--- WORK TO COMPLETE ---
Write the records out exactly as they read, but not the pictures.

----- DATASET RECORDS -----

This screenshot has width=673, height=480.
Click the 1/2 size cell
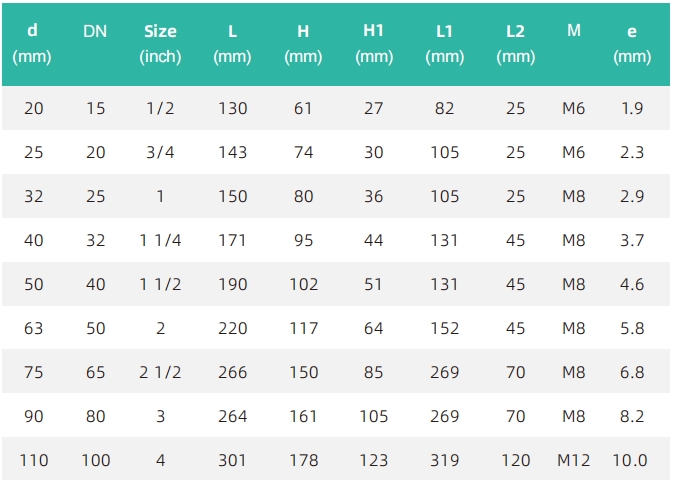(x=160, y=108)
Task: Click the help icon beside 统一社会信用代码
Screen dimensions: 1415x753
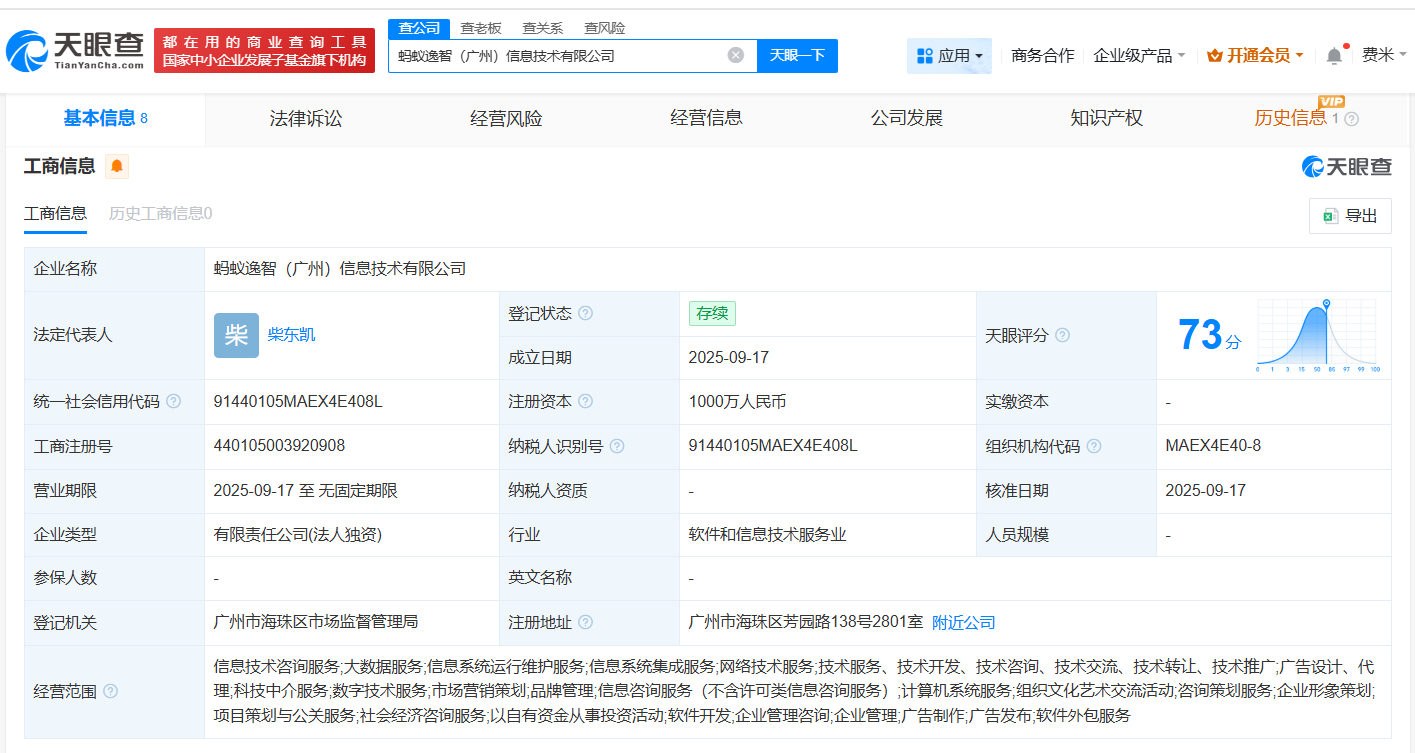Action: [175, 401]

-----

--- OUTPUT ---
This screenshot has width=673, height=480.
Click the 1/2 size cell
(x=160, y=108)
Task: Click the help icon beside 统一社会信用代码
Screen dimensions: 1415x753
Action: [175, 401]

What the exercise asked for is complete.